When the model has been uploaded, using an api such as https://assetgame.roblox.com/Thumbs/Asset.ashx?width=110&height=110&assetId=1818 would work just fine.

This might be of some help when it comes to serializing, it is a bit outdated but seems to work fine. Just make sure you change this:

if not hmm:find("%[") then props[name] = realTyp(typ) end

to

if (hmm) then
	if not hmm:find("%[") then props[name] = realTyp(typ) end
end

Example:

local m = require(script.MainModule)
print(m.Serialize(workspace.Baseplate))

image

For more information on uploading a model, this endpoint seems ideal.

7 Likes

Wow this is an excellent idea, thank you! I’m a bit of a noob when it comes to website APIs and such, would it be possible to do all of this from in-game? I’m trying to avoid having to set up my own servers as much as possible.

1 Like

Roblox web APIs can’t be used from within the game, hence the NodeJS bot I mentioned before, basically he just explained it better lol.

You’d have to setup a server with a web endpoint (REST or something) to send over the serialised data and make the upload request from there.

The serialization is done purely in-game but you will sadly have to spin up a webserver to handle proxying requests to roblox.

Step by step it could look like this:

  1. Serialize the model into XML
  2. Send a POST request containing that xml to your webserver
  3. Webserver sends another request to the /upload endpoint with the contents
  4. Send the asset id back to the Roblox server

You might also have to take the image Roblox returns and upload a separate decal of that. But only if you are unable to get an asset thumbnail using some sort of in-game api.

2 Likes

Do you mean something like this, i mean you could just make it model and publish it, You just have right click model and press save image as


(the image that right beside the sales is me moving icon with the mouse)

To clarify, are you trying to generate a thumbnail for something that was user-generated at run-time, or are these just static models that exist in the game when you publish it?

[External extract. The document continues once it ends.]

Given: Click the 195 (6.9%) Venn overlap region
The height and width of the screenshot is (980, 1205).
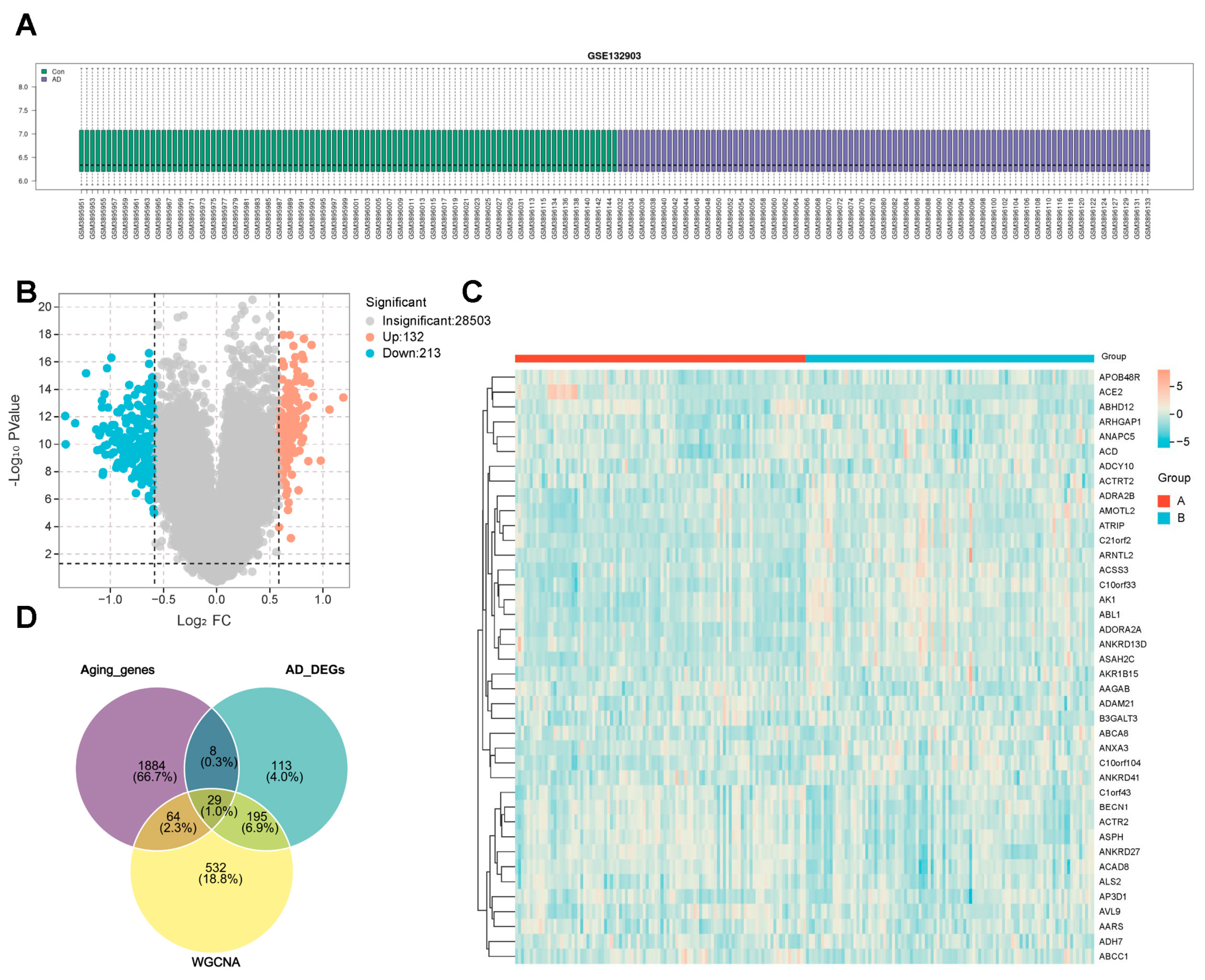Looking at the screenshot, I should click(258, 823).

This is another fun case of Roblox’s tooling being insufficient for scenarios like this, requiring 3rd party software to accomplish. Even if you do get something like this working, you have to keep in mind there’s a potential risk of being moderated since the auto-generated thumbnails have to be looked over by someone now, and you won’t get an immediate thumbnail as a result.

I do understand the frustration with ViewportFrames and the amount of memory they consume, we’ve struggled with that problem in our game too. Would certainly be nice if we could capture a ViewportFrame into an image once and then free it from memory.

5 Likes

User-generated models at runtime, every minute or so. I want players to be able to cheaply preview a potentially massive asset without having to download it, which is why Thumbnails appear to be the only option.